Fue el canto del cisne iroqués porque París, viendo que su colonia corría peligro, envió un ejército. Además, los holandeses que armaban a las tribus de la confederación fueron desplazados por los británicos. Las dos campañas sucesivas desarrolladas por los galos en 1666 obligaron a los iroqueses a negociar, en parte porque los belicosos mohawk estaban muy debilitados. Pero llevarse bien con los europeos no significaba hacerlo con los otros indios: los shawnee, illinois, powatomi y miami pudieron comprobarlo, pues sólo en 1684, combinando sus fuerzas y tras varias derrotas, lograron detener la nueva expansión iroquesa hacia Ohio e Illinois. También ayudaron las armas de fuego suministradas por los franceses, cuyo armisticio con los iroqueses se había dado por finalizado.









La nueva guerra duró una década y fue aún más brutal, si cabe. En la década de los ochenta los franceses armaron a ojibwas y algonquinos para frenar a los iroqueses; lo que no sabían es que los ingleses habían empezado a hacer lo mismo con éstos en sustitución de los holandeses. No obstante, consiguieron unir a todas las tribus enemigas de la confederación para desatar una exitosa campaña contra su principal componente, los séneca. En lo que se conoce como la Guerra del Rey Guillermo, las hostilidades ampliaron su nómina de contendientes directos y, así, tropas inglesas y francesas se enfrentaron cara a cara en varios choques mientras los indios seguían matándose entre sí paralelalmente.
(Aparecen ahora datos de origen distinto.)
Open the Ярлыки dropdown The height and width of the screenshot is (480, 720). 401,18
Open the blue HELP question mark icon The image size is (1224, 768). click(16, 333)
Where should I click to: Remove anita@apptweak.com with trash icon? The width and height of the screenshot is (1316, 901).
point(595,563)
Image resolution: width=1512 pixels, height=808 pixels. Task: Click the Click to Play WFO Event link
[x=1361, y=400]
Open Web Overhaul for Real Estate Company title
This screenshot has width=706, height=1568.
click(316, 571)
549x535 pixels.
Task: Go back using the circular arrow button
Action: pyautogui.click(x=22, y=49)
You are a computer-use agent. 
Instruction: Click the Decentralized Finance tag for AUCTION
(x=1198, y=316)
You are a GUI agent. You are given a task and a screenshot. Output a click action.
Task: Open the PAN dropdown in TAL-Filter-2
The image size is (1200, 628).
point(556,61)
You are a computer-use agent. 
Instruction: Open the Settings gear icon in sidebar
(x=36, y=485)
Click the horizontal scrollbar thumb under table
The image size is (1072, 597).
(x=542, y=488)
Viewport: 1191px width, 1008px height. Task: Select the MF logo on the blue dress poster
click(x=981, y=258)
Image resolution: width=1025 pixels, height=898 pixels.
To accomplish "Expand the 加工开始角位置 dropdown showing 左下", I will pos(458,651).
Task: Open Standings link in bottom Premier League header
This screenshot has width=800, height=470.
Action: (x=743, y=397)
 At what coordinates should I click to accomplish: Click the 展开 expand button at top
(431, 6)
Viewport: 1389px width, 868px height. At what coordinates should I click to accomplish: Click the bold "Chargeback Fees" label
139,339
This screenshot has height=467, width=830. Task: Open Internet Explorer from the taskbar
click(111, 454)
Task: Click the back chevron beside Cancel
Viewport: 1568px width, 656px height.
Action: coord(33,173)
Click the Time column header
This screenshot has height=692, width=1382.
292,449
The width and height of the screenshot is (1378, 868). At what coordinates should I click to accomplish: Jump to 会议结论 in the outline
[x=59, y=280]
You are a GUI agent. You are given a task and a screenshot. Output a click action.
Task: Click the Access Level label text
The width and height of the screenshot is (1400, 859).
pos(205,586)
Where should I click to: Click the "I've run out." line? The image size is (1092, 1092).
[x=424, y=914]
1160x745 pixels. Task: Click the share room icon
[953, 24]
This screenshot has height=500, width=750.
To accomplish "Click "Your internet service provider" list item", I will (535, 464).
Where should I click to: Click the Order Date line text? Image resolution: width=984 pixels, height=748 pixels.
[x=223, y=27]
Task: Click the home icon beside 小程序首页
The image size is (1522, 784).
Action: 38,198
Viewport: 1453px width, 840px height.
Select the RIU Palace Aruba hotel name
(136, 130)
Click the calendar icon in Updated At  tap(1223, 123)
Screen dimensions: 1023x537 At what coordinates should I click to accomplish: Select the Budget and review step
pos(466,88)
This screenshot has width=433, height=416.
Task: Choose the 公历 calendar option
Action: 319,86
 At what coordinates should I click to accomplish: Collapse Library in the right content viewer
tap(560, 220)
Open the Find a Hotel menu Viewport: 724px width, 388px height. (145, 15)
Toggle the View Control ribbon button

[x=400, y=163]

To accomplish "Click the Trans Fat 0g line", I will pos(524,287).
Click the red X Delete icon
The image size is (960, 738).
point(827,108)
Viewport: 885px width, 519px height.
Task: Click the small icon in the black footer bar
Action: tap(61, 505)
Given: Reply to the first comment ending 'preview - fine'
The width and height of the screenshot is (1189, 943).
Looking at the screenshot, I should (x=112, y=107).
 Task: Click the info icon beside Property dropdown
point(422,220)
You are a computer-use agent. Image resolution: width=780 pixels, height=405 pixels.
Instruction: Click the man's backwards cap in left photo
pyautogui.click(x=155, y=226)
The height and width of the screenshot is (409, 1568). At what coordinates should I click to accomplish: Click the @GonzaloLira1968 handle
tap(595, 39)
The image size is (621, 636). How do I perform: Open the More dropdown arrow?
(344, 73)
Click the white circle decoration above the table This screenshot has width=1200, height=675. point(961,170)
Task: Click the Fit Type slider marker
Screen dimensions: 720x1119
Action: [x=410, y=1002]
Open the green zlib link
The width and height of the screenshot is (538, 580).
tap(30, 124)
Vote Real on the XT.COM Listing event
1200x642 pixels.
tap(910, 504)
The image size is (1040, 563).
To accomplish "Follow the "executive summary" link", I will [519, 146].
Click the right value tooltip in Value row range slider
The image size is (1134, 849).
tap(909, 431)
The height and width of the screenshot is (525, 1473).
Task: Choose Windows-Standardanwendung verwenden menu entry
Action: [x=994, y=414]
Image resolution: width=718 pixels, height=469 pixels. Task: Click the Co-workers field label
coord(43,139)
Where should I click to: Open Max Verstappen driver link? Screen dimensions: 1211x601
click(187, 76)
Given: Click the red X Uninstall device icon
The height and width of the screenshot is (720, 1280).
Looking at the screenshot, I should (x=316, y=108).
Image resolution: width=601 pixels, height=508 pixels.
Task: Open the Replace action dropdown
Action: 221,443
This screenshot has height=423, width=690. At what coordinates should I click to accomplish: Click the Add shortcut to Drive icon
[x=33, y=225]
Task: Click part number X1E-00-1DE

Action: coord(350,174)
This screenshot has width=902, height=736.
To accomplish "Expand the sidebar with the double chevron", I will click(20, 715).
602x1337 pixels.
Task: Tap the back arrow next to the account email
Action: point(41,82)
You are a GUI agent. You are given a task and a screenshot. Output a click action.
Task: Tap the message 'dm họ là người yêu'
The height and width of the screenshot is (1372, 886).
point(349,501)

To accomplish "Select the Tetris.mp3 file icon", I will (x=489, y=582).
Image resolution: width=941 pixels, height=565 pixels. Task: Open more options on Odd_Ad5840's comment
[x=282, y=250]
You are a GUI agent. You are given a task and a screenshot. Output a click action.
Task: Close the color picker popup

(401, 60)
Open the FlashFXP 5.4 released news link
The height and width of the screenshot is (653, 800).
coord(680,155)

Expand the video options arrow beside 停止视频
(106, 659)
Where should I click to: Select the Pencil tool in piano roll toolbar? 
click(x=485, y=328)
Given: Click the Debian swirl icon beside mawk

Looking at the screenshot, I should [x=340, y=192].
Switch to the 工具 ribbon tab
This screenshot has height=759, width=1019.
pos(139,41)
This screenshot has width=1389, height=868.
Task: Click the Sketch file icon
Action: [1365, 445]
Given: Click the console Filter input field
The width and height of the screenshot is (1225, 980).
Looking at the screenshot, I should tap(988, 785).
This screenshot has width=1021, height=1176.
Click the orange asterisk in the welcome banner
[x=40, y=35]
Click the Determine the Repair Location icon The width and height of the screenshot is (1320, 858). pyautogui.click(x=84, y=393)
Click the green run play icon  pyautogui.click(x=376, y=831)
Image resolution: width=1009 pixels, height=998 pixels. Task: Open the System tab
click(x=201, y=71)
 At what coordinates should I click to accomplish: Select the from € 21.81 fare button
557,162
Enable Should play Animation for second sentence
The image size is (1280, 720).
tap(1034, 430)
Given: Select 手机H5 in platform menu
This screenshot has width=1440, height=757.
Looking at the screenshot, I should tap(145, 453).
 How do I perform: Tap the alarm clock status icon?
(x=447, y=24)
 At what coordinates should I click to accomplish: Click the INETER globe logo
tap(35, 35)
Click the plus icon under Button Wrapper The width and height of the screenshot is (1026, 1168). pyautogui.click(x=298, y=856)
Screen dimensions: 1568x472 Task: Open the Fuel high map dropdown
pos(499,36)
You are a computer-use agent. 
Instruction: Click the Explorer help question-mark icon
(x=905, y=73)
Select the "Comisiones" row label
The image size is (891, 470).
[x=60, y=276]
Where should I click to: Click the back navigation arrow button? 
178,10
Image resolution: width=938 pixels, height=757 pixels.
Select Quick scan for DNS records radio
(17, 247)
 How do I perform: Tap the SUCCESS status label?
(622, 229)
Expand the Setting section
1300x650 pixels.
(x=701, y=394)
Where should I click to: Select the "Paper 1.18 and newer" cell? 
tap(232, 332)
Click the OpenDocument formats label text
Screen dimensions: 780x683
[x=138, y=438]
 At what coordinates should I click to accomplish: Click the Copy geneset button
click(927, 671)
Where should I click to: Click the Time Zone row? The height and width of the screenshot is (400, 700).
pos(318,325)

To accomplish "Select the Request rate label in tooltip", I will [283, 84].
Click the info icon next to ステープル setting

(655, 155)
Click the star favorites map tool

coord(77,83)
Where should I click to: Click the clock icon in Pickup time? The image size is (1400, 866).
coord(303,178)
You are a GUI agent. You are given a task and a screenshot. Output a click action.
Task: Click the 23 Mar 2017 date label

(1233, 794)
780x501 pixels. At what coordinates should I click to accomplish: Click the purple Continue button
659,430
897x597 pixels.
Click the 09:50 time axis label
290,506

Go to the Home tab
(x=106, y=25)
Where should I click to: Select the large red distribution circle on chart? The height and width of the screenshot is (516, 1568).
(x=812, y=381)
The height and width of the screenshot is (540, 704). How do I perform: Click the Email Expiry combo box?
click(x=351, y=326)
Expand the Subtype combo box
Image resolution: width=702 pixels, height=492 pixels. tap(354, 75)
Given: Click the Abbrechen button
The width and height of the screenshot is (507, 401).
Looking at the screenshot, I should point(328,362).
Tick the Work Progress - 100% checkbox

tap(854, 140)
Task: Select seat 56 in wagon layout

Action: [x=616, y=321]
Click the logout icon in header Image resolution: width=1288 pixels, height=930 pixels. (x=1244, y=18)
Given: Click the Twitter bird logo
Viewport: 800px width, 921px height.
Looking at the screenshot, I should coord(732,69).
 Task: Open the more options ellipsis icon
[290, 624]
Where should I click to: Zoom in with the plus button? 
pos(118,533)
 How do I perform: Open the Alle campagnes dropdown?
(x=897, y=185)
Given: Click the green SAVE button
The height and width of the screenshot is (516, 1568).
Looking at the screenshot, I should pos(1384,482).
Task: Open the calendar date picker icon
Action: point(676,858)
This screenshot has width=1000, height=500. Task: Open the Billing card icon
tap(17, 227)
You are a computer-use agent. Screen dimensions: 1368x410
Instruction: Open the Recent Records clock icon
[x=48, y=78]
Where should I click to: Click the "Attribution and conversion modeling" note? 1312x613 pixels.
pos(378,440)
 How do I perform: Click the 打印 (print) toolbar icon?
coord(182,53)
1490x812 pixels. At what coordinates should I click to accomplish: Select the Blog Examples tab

Los europeos firmaron la paz en 1697, por el Tratado de Rijswijk. Y entonces el panorama cambió. Los franceses desistieron de eliminar a los iroqueses y éstos estaban ya agotados tras medio siglo de muerte y destrucción, así que firmaron un acuerdo comercial a despecho de los ingleses quienes, no obstante, al final se sumaron al pacto. Fue la Gran Paz de Montreal de 1701, en la que se restablecían más o menos las fronteras de antaño y las respectivas áreas de influencia primigenias. Los iroqueses quedaban, en la práctica, como mediadores in situ entre las dos potencias europeas. Aquel statu quo duró veinte años; los que tardaron los blancos en iniciar su expansión colonial aprovechando la sangría humana sufrida por los pieles rojas.